As soldiers of the Revolution, we all realize that the fruits of our labors may not be seen for quite some time. We may often feel disheartened. Yet the waiting, the need for patience - this is all part of the plan.

As Tocqueville explains, it is the believers who are able to take the long term view, and ultimately reach the shores of victory. But we must not allow the light of faith to grow dim...

In his words:

In ages of faith the final aim of life is placed beyond life. The men of those ages, therefore, naturally and almost involuntarily accustom themselves to fix their gaze for many years on some immovable object towards which they are constantly tending, and they learn by insensible degrees to repress a multitude of petty passing desires in order to be the better able to content that great and lasting desire which possesses them. When these same men engage in the affairs of this world, the same habits may be traced in their conduct. They are apt to set up some general and certain aims and end to their actions here below, towards which all their efforts are directed; they do not turn from day to day to chase some novel object of desire, but they have settled designs which they are never weary of pursuing....

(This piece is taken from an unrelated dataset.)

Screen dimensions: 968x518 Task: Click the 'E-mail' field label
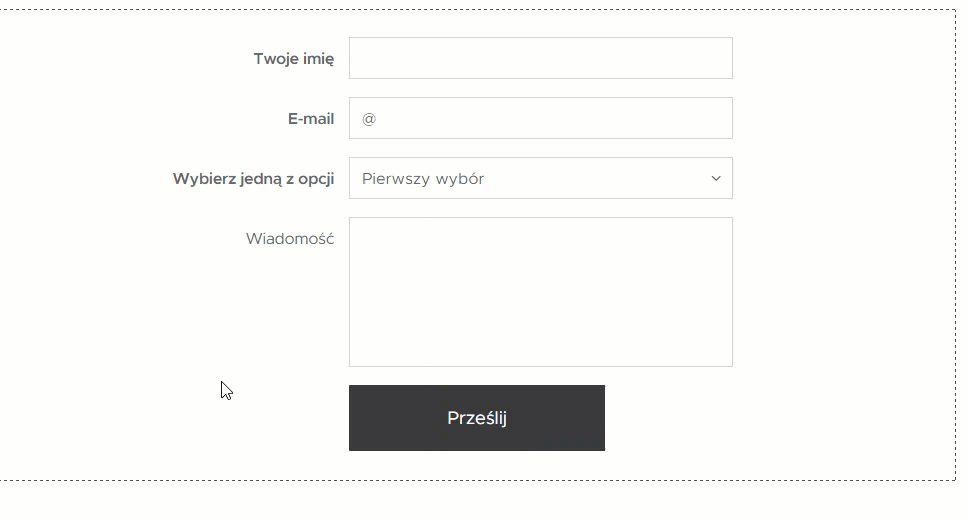tap(311, 119)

But in proportion as the light of faith grows dim, the range of man's sight is circumscribed, as if the end and aim of human actions appeared every day to be more within his reach. When men have once allowed themselves to think no more of what is to befall them after life, they readily lapse into that complete and brutal indifference to futurity which is but too conformable to some propensities of mankind. As soon as they have lost the habit of placing their chief hopes upon remote events, they naturally seek to gratify without delay their smallest desires; and no sooner do they despair of living forever, than they are disposed to act as if they were to exist but for a single day. In skeptical ages it is always to be feared, therefore, that men may perpetually give way to their daily casual desires, and that, wholly renouncing whatever cannot be acquired without protracted effort, they may establish nothing great, permanent, and calm.